In the Post Office's annual accounts for last year published on 1 March, there was a target for executives defined as: "All required evidence and information supplied on time, with confirmation from Sir Wyn Williams and team that Post Office's performance supported and enabled the Inquiry to finish in line with expectations".
The metric was marked as '"achieved" although at the time the bonuses were agreed the inquiry was still in its first phase. It is likely to continue until 2024.
After a lawyer acting on behalf of Sir Wyn questioned the accounts, the Post Office issued a statement apologising for the "inappropriate sub-metric related to the Horizon IT Inquiry".
In a letter addressed personally to Sir Wyn, Mr Read apologised and said he would return the remuneration associated with that sub-metric.
The Post Office board is considering whether other members of the leadership should do the same.
The inquiry has heard moving testimony from dozens of sub-postmasters who were falsely accused of fraud. Hundreds lost their livelihoods, were stigmatised in their communities, and some sent to prison.
Dozens of convictions have now been overturned in the courts, but many of those wrongly convicted are still awaiting compensation.
The next phase of the inquiry due to start next month will look at the action taken against the sub-postmasters, and knowledge of and responsibility for failures in investigation.
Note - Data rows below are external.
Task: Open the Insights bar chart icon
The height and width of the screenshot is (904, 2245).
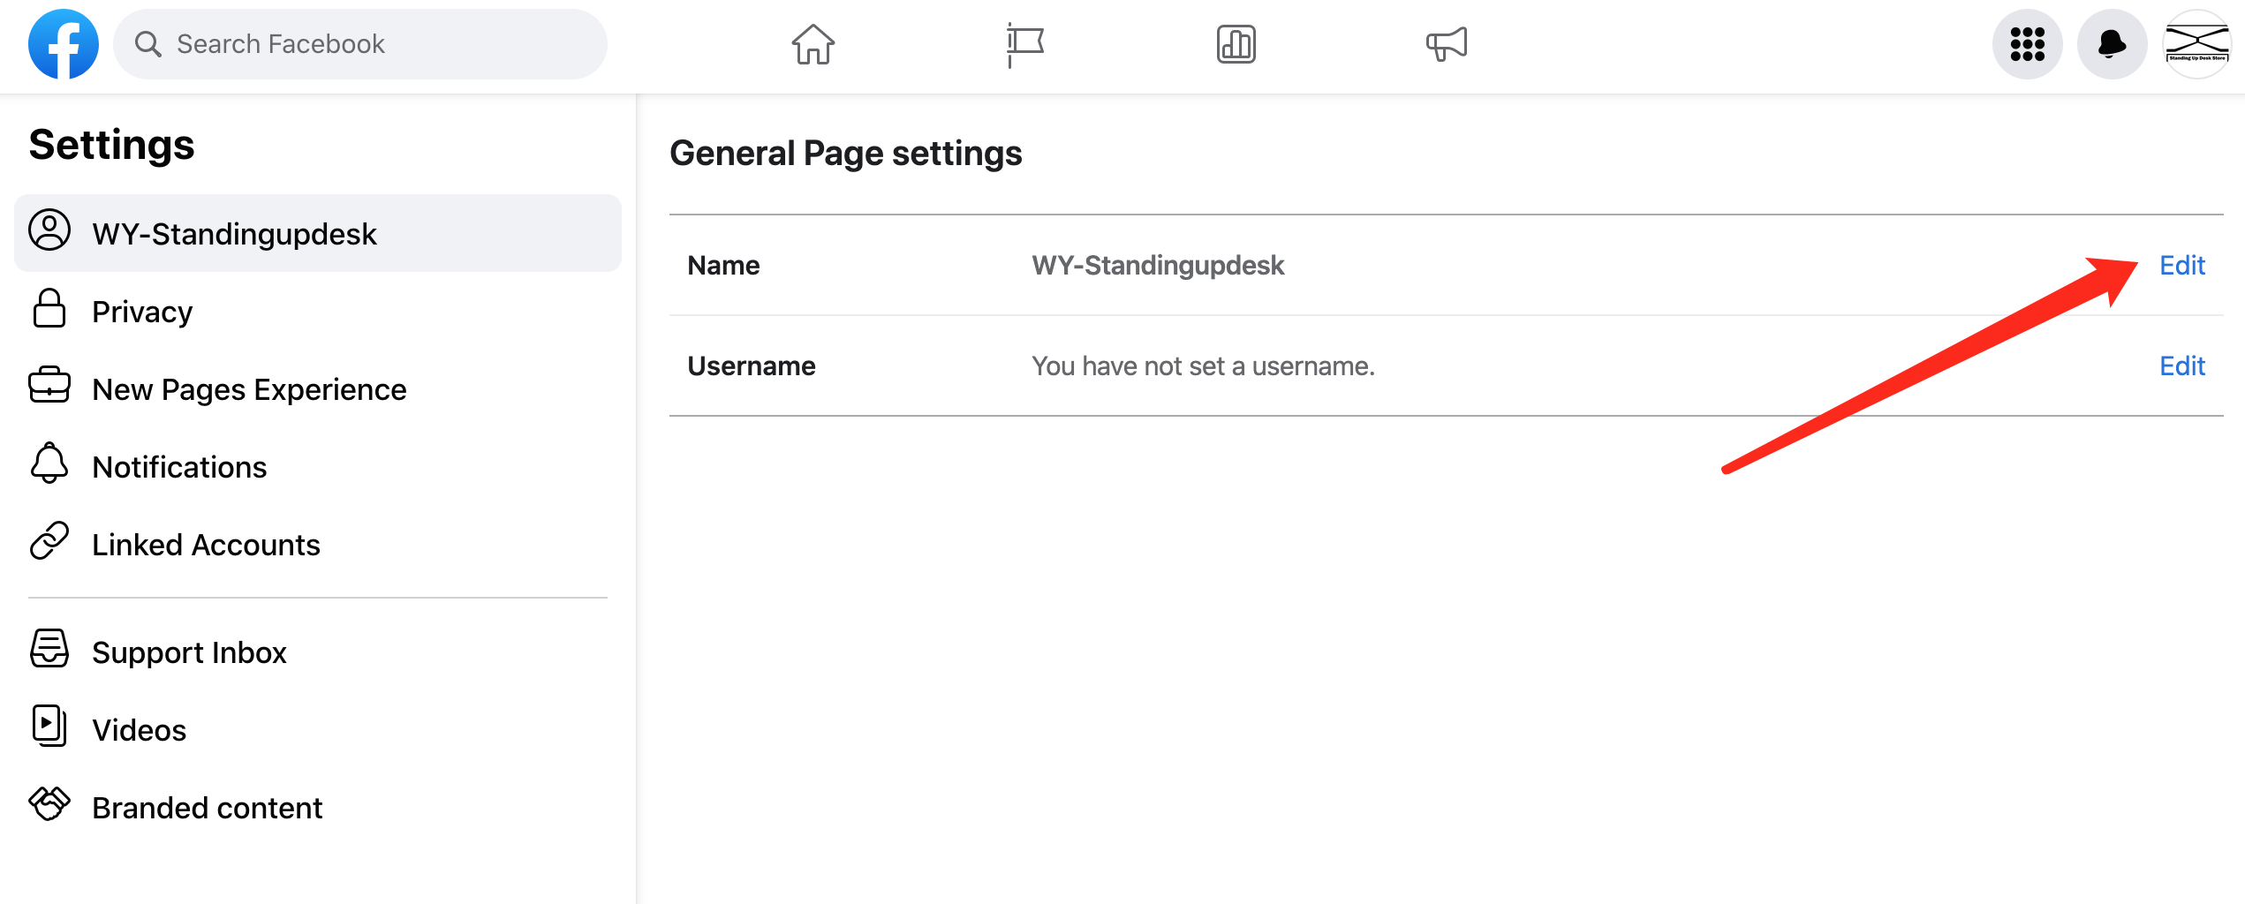Action: (1236, 44)
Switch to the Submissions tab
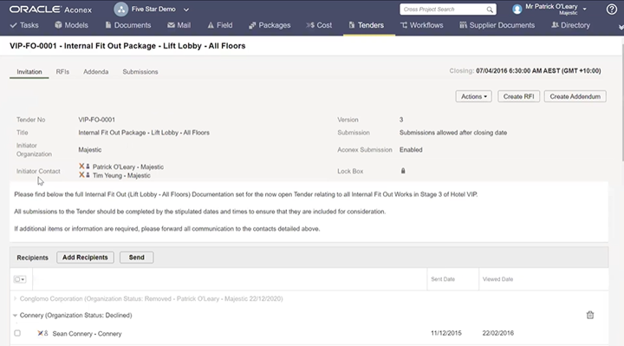 coord(140,72)
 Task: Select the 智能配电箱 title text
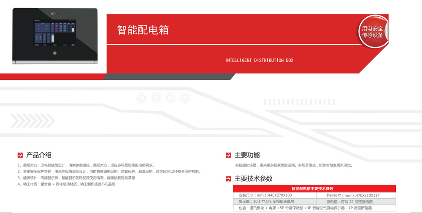tap(143, 30)
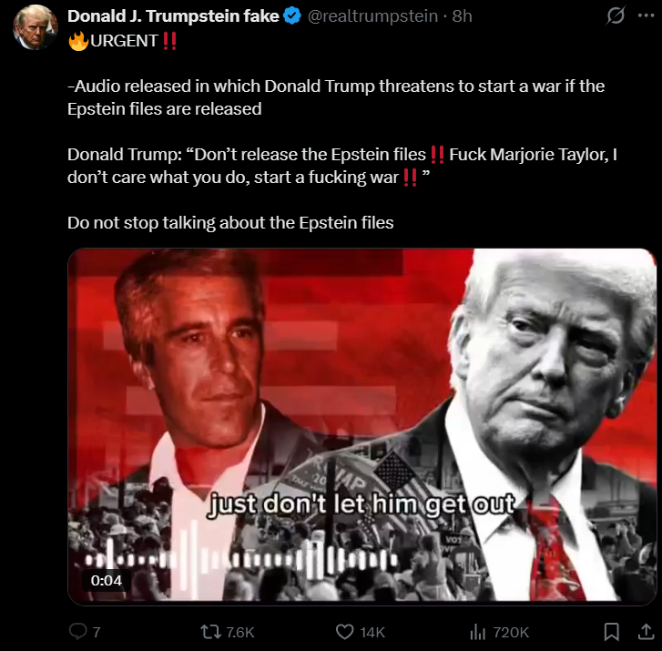Image resolution: width=662 pixels, height=651 pixels.
Task: Open the profile avatar picture
Action: coord(36,27)
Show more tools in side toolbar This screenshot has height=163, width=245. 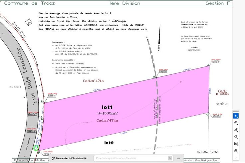tap(236, 157)
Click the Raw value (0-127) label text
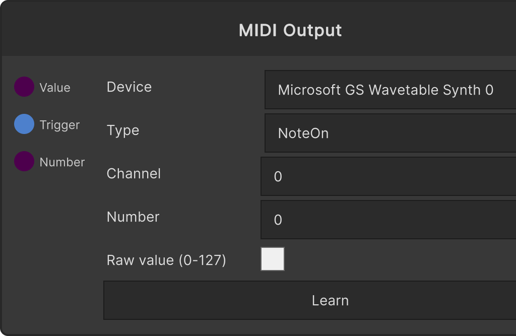This screenshot has height=336, width=516. point(166,260)
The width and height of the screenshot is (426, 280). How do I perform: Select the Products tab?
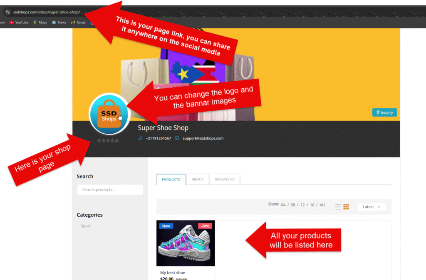171,179
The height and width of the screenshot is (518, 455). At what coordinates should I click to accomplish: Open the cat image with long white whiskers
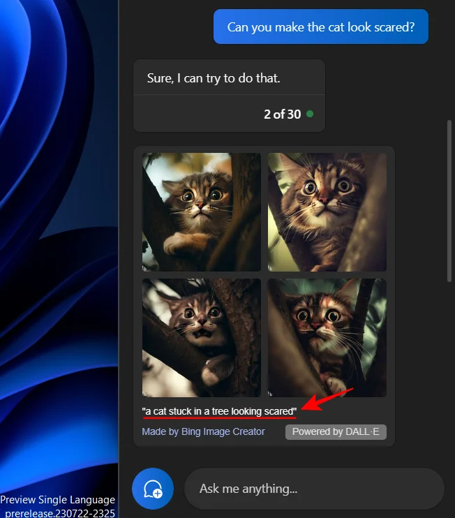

A later phase will explore governance including whistleblowing over the scandal.
Mr Read said in his letter that he regretted the errors made particularly against the background of "deeply concerning" evidence presented to the inquiry.
He added: "Our clear intent remains to offer full and fair compensation as quickly as possible and we are doing all we can to work with the government to achieve that."